> _Directions_: In your copy, set down the entries exactly and exclude the pictures.

### Exercise inputs

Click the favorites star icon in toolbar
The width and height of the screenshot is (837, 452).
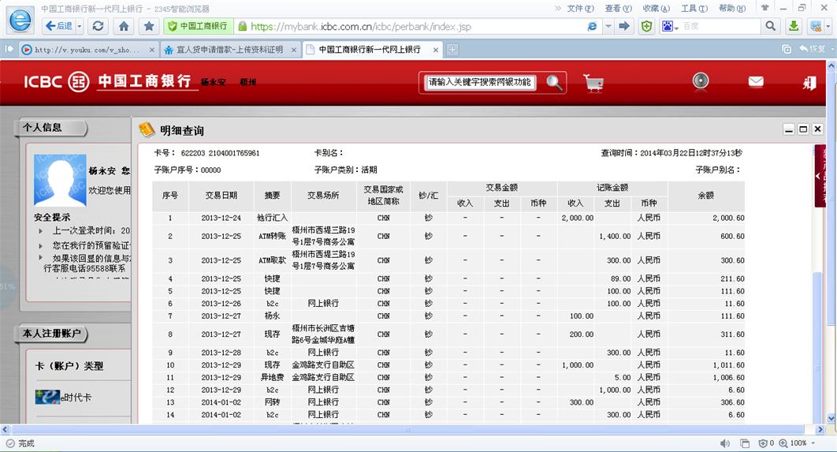click(x=148, y=26)
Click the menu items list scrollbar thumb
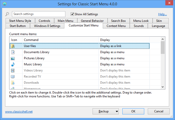Image resolution: width=175 pixels, height=120 pixels. tap(163, 47)
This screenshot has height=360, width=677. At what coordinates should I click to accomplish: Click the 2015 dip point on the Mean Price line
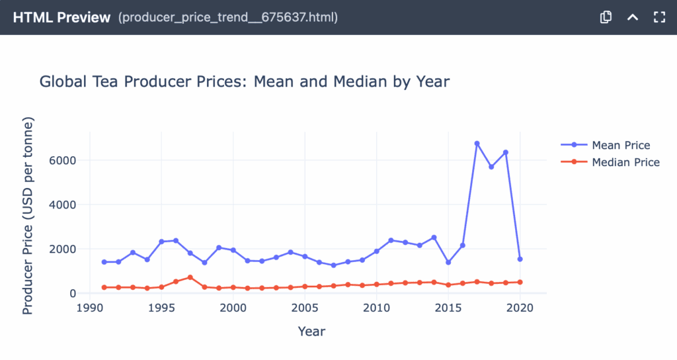(x=448, y=263)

######

> _Problem solution_:
Click the favorites star icon in toolbar
The width and height of the screenshot is (837, 452).
click(x=148, y=26)
Click the menu items list scrollbar thumb
Image resolution: width=175 pixels, height=120 pixels. tap(163, 47)
This screenshot has height=360, width=677. At what coordinates should I click to accomplish: Click the 2015 dip point on the Mean Price line
(x=448, y=263)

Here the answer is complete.